Molecular umbrella–o-dithobenzoylcarbamoyl linker–cispentacin conjugate 35, Starting from 600 mg (1.05 mmol) of disulfide 32, 230 mg (0.12 mmol, 11%) of conjugate 35 was obtained as a beige solid, with Rf 0.30 (CHCl3/MeOH/H2O, 5/4/1, v/v/v). 1H NMR (500 MHz, CD3OD) δ: 8.00 (m, 2H), 7.80 (m, 1H), 7.52–7.37 (m, 2H), 7.32 (m, J = 6.1 Hz, 1H), 5.41–5.17 (m, 2H), 4.66 (s, 2H), 4.46 (s, 2H), 4.16 (m, 3H), 3.35 (m, 2H), 3.18 (m, 6H), 3.01 (m, 2H), 2.89 (m, 1H), 2.75 (t, 2H), 2.49–2.22 (m, 10H), 2.10 (m, 6H), 2.04–1.20 (m, 42H), 1.17–0.98 (m, 10H), 0.95 (s, 6H), 0.76 (s, 6H). 13C NMR (125 MHz, CD3OD) δ: 175.74, 164.79, 129.80, 128.70, 127.30, 125.61, 109.81, 81.06, 79.81, 76.60, 63.79, 54.28, 48.47, 46.06, 45.96, 45.38, 42.22, 42.04, 39.31, 35.68, 35.47, 35.11, 34.43, 34.11, 32.71, 31.99, 31.80, 31.62, 30.30, 29.40, 28.94, 28.29, 27.61, 27.43, 27.35, 27.15, 26.37, 25.80, 24.60, 22.52, 21.79, 16.89, 11.56.

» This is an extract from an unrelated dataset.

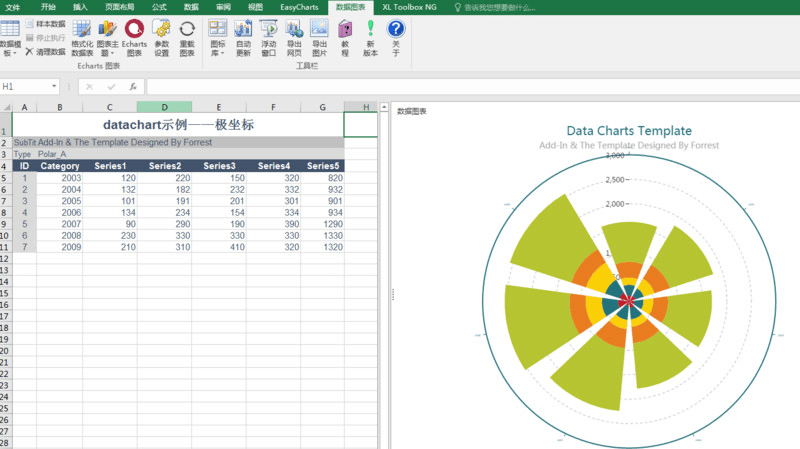Select the column D header
Viewport: 800px width, 449px height.
(x=164, y=107)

Molecular umbrella–o-dithobenzoylcarbamoyl linker–Lys(Mca) conjugate 37, Starting from 630 mg (1.10 mmol) of disulfide 32, 230 mg (0.11 mmol, 10%) of conjugate 37 was obtained as a light-yellow solid, with Rf 0.50 (CHCl3/MeOH/H2O, 5/4/1, v/v/v). 1H NMR (500 MHz, CD3OD) δ: 8.82 (s, 1H), 7.78 (m, 2H), 7.42 (d, J = 7.5 Hz, 1H), 7.38 (t, J = 7.3 Hz, 1H), 7.30 (t, J = 7.6 Hz, 1H), 7.04 (m, 1H), 6.98 (m, 1H), 5.24 (m, 2H), 4.65 (m, 2H), 4.46 (m, 2H), 4.16 (m, 2H), 3.96 (m, 3H), 3.51 (m, 2H), 3.37 (m, 2H), 3.30–3.12 (m, 8H), 3.01 (m, 2H), 2.78 (m, 2H), 2.47–2.20 (m, 10H), 2.20–1.18 (m, 42H), 1.14–0.84 (m, 16H), 0.74 (m, 6H).